The ambiguity of “pro-life”

I always sense some ambiguity when people declare themselves “pro-life”.

Typically these people claim to be against abortion and euthanasia (for example) because they value life above everything else. But there is always at least a second way of being “pro-life”, which has nothing to do with valuing life per-se: it is the perspective that views euthanasia and abortion as bad because they end life proactively and artificially. According to this variant of “pro-life”, the problem is going against the natural (or sacred) order of things, not ending life itself.

I sense this ambiguity especially in religious groups that are “pro-life”. Historically life on this planet was never the priority of organised religions, that are all about – almost by definition – things that transcend the material world. Life, in many religious framings, is not sacred for its own sake, but because God gave it to us.

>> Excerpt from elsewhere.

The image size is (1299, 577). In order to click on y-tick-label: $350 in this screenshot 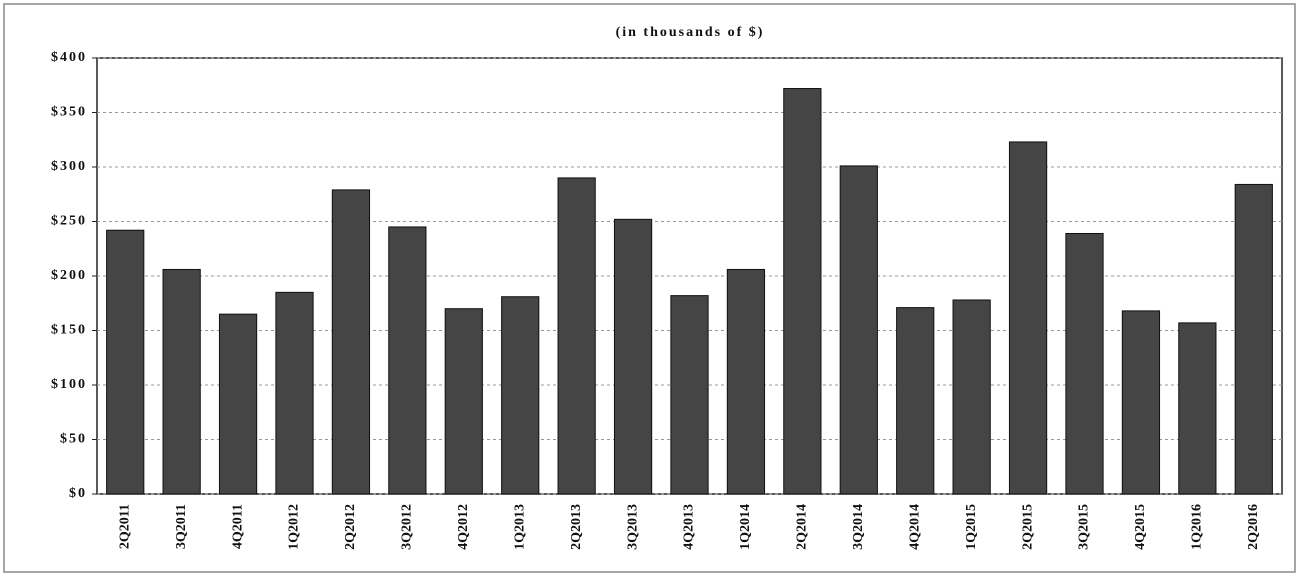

In other words, maybe some pro-life groups are not really “pro-life”, they are simply “pro-natural-order-of-things-as-designed-by-God” (let me call them PNOTDG, to distinguish them from “genuine” pro-life) – which in practice, when it comes to bioethics, makes them behave in a way that looks (and make many believers think of themselves as) “pro-life”.

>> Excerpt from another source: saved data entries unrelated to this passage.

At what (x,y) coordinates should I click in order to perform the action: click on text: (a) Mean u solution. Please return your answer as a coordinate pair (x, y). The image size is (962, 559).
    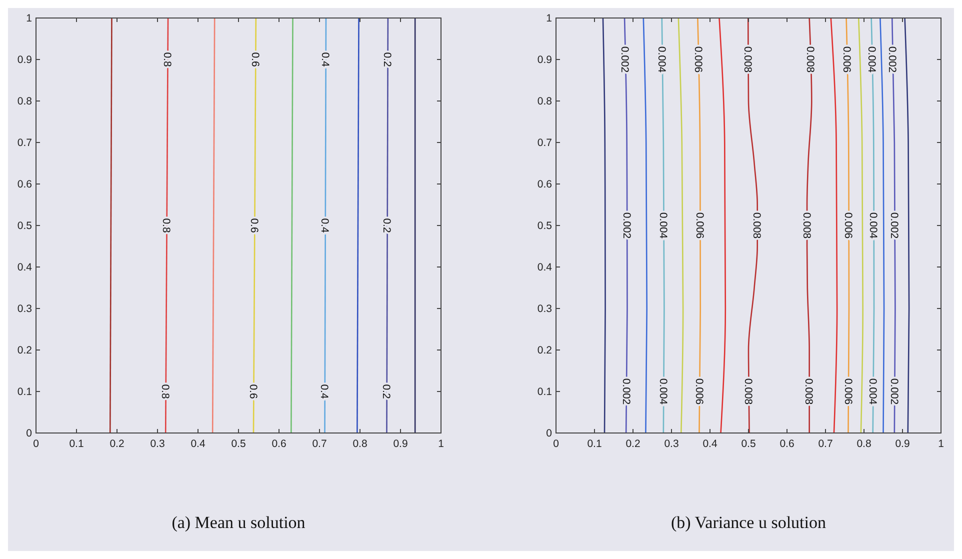
    Looking at the image, I should click on (239, 522).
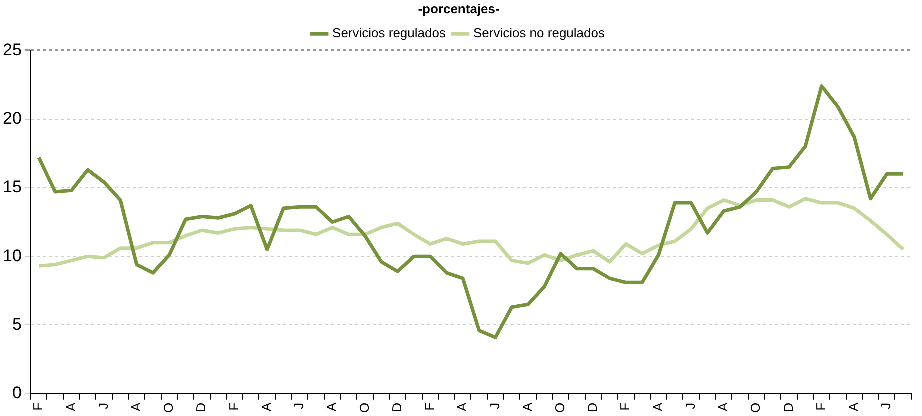  Describe the element at coordinates (540, 34) in the screenshot. I see `legend-label: Servicios no regulados` at that location.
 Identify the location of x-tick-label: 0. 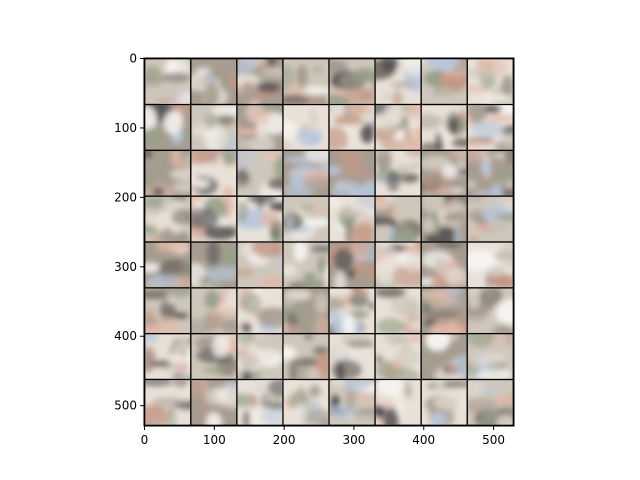
(145, 440).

Why does this matter? Why should we care what the fundamental motivation is, if in practice the two stances are indistinguishable?

We should care for a simple but important fact. “Pro-life” and “PNOTDG” look almost indistinguishable today, but they won’t in the future. The fact that they do today is almost an accident of history. We happen to live at a time when the tools of modern medicine can easily and painlessly terminate a life, but they are not (yet) able to indefinitely extend a life that has reached its biological end (aka ageing). Because of this asymmetry, “PNOTDG” and “pro-life” believers end up on the same side: both groups think we should prevent modern medicine from harming life.

But this asymmetry is only temporary. It will come a time (decades? centuries?) when our knowledge of the human body will be powerful enough to delay ageing more and more. It may come a time when we find a way of getting rid of ageing altogether.

When that time will come, the alliance between “PNOTDG” and “pro-life” believers will break. Their logical contradiction will come out. Those who genuinely value life will greet that new future era as a triumph of progress; those who value the “sacred order of things” will instead reject the end of ageing as a blasphemous (or unnatural) attempt to replace God (or Nature). And those who hadn’t really realised there were in fact two ways of being “pro-life” will have to work out what way they are and act accordingly.

What intrigues me is a possible scenario. In a world where anti-ageing treatments are available and effective, maybe there will be former “pro-life” leaders who will begin preaching the moral virtue of letting yourself age and die. It would be fun to be still around to watch.